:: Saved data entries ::
▼
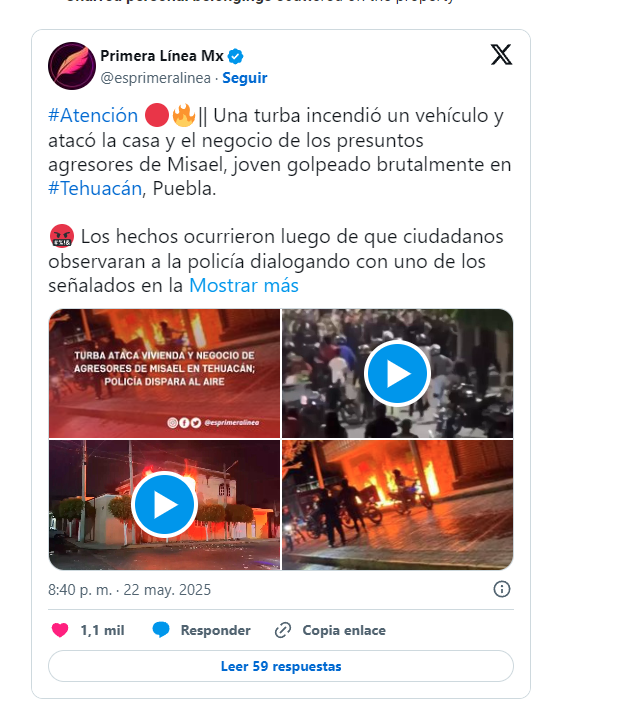Click Leer 59 respuestas button

(281, 666)
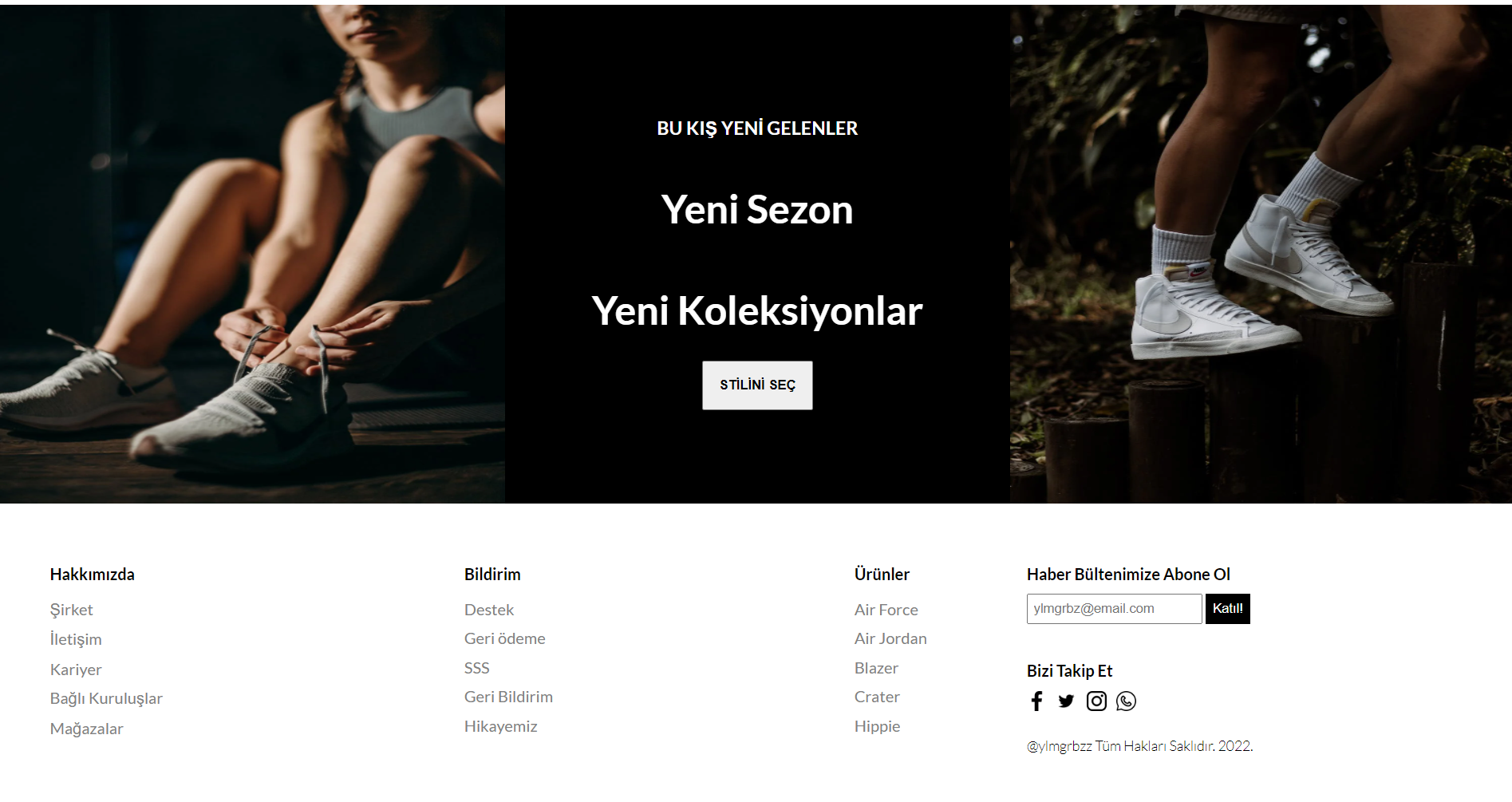The height and width of the screenshot is (802, 1512).
Task: Click the STİLİNİ SEÇ button
Action: [757, 385]
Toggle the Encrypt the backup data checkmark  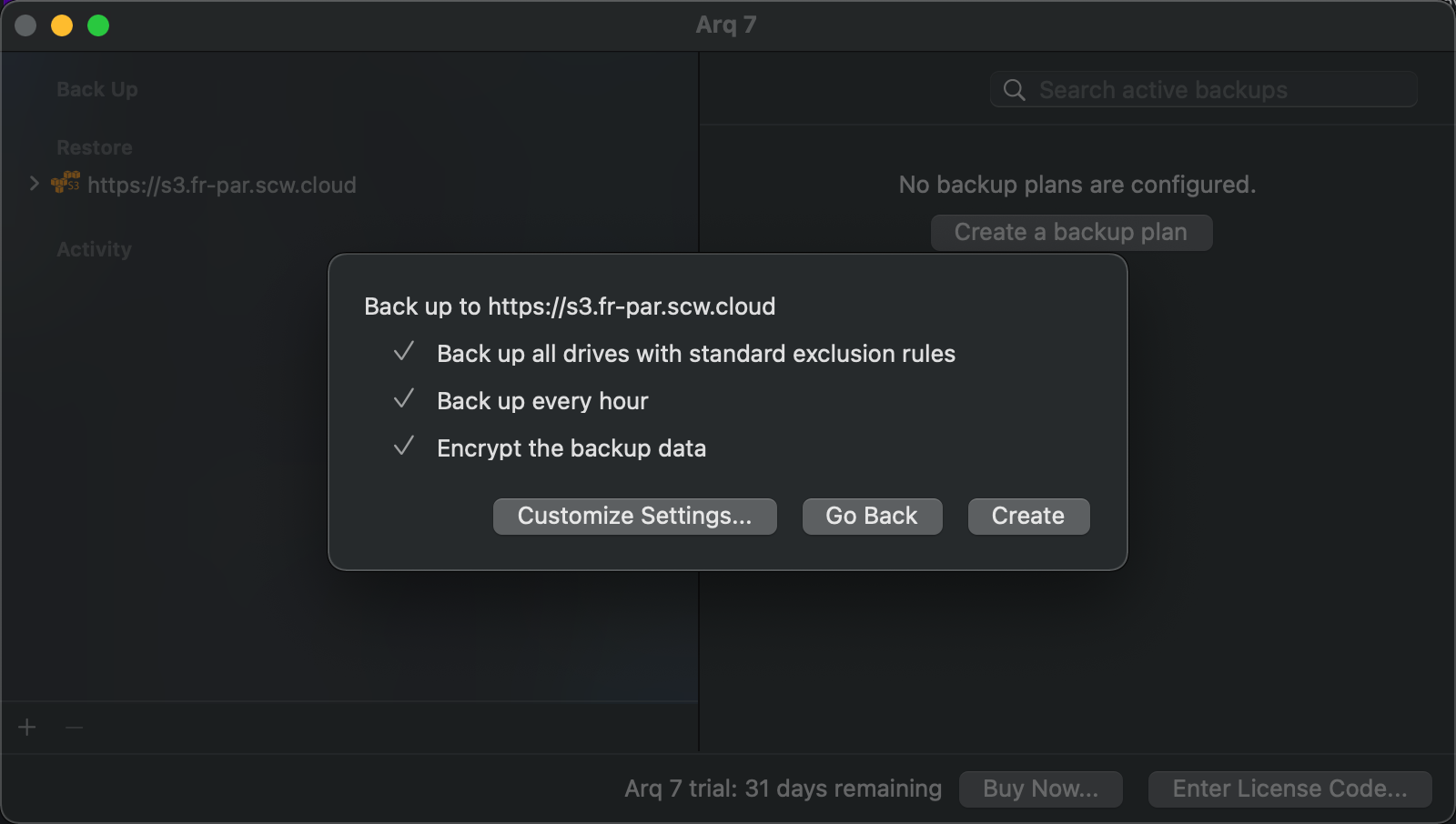[x=404, y=447]
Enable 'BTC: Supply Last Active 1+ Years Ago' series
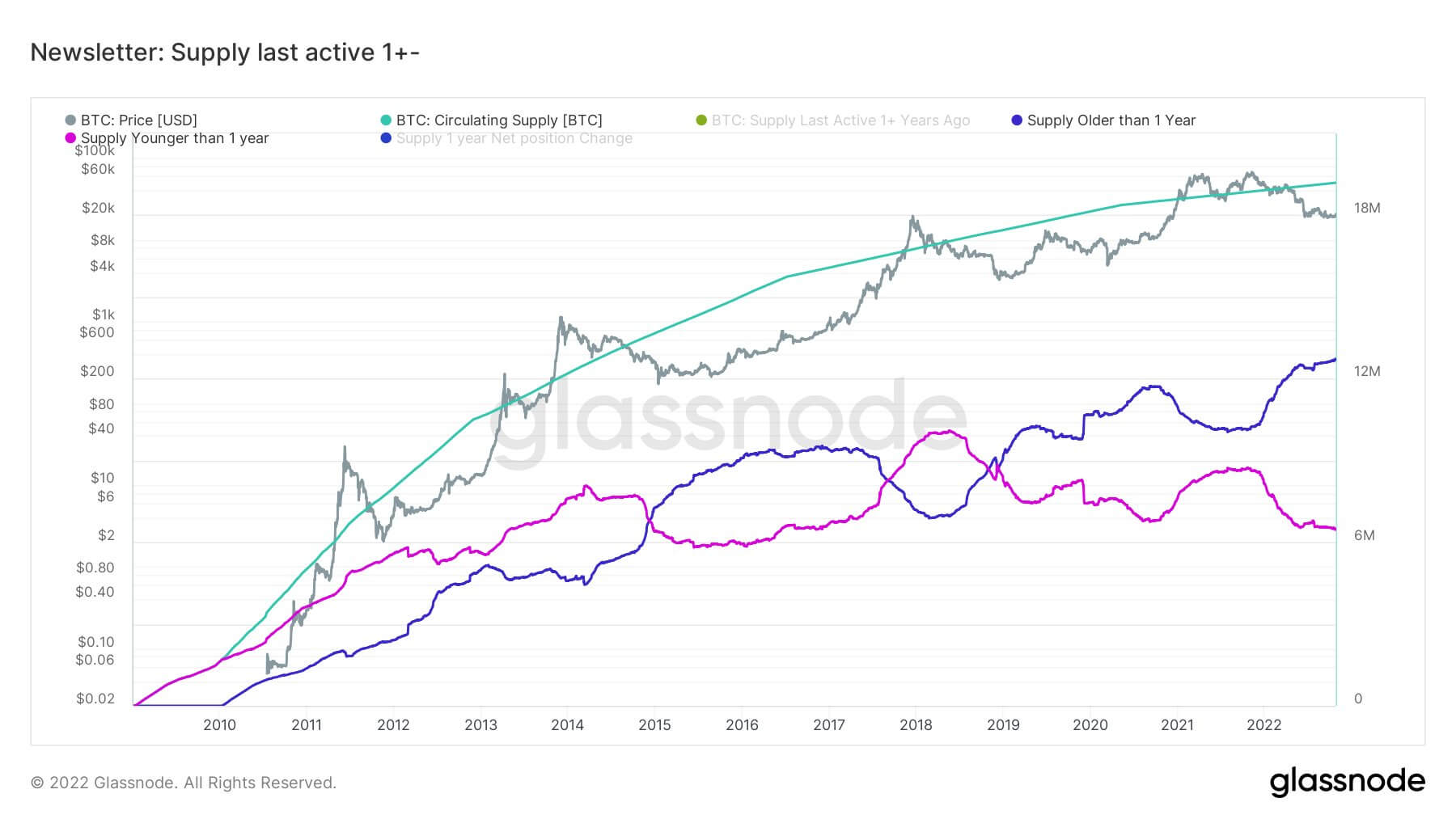Screen dimensions: 1456x819 840,120
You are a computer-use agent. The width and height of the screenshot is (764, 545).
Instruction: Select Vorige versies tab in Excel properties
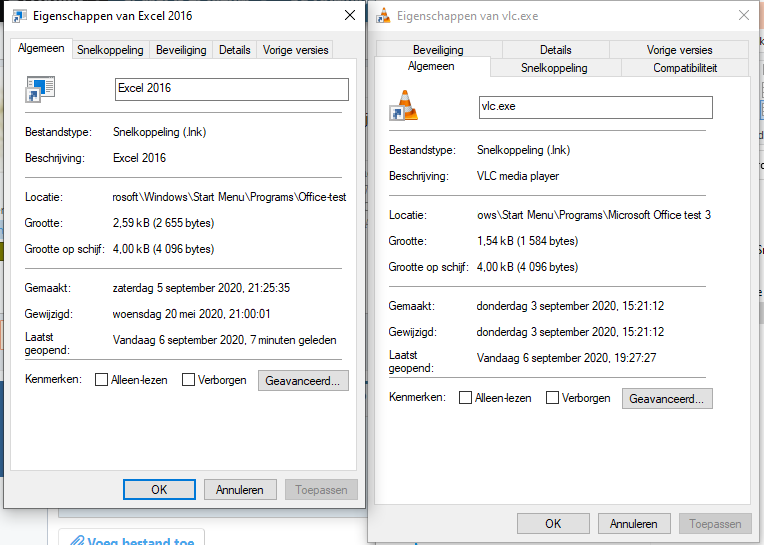[295, 50]
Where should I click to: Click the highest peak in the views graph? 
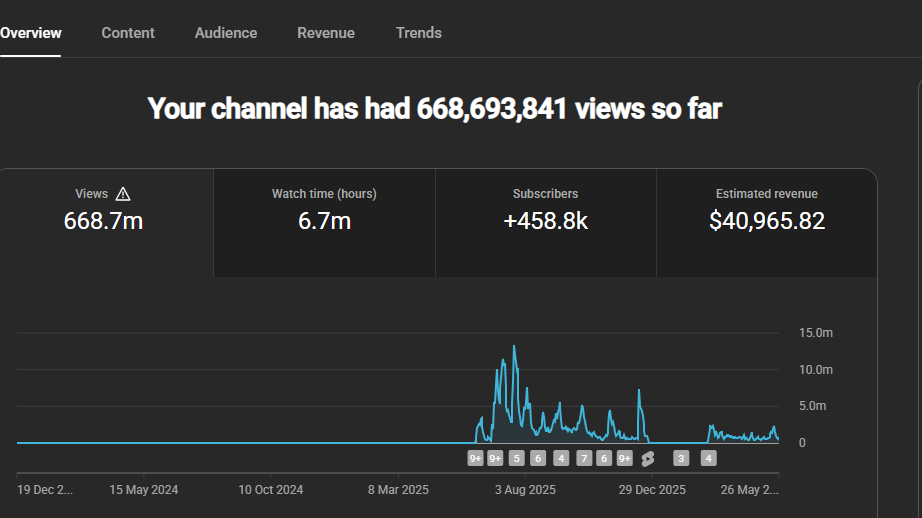coord(514,346)
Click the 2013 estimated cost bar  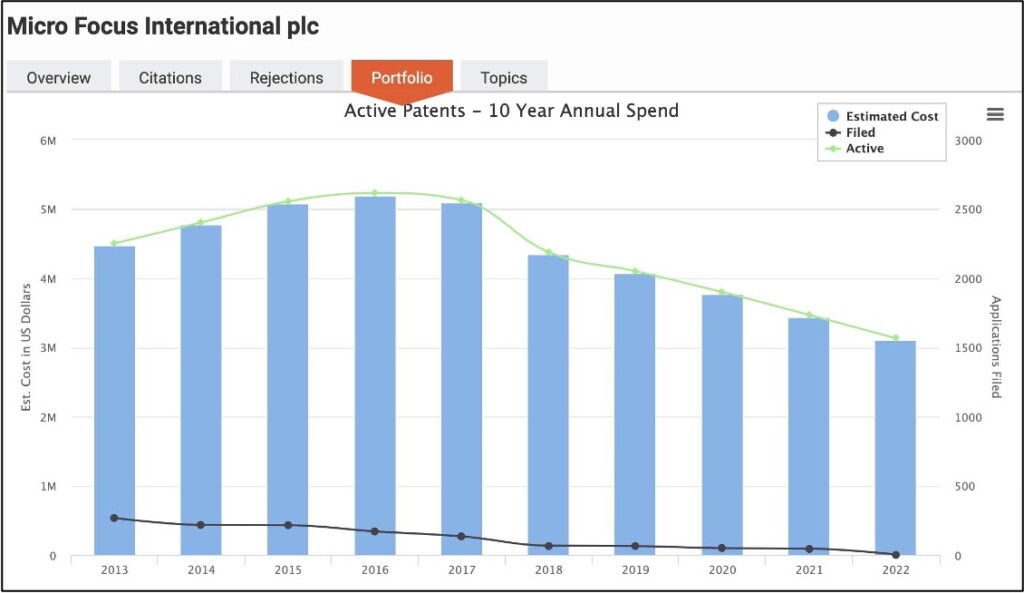[x=114, y=400]
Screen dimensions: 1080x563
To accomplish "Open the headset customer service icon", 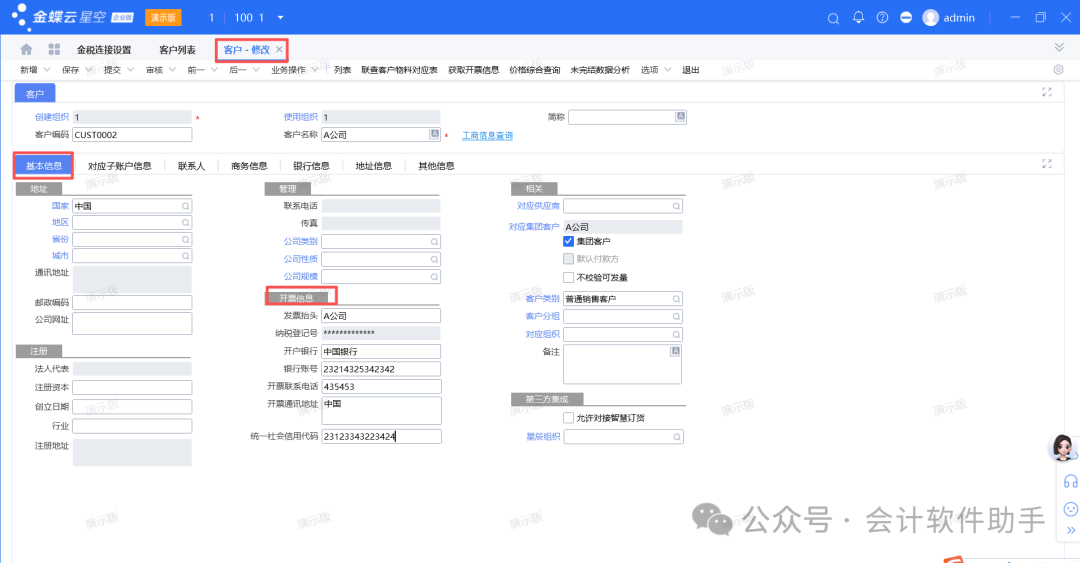I will tap(1070, 482).
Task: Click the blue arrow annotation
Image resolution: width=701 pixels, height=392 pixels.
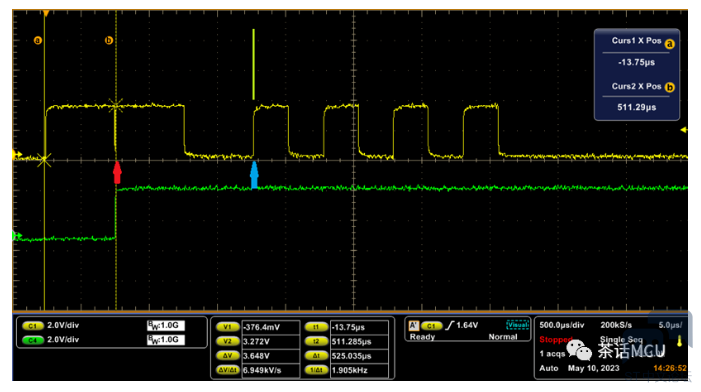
▲
:: EXERCISE BRIEF ::
Skip all pictures. Copy exactly the lines from the one containing "Task: Click the blue arrow annotation" through the end of the records, both ends included.

:: WRITTEN ANSWER ::
Task: Click the blue arrow annotation
Image resolution: width=701 pixels, height=392 pixels.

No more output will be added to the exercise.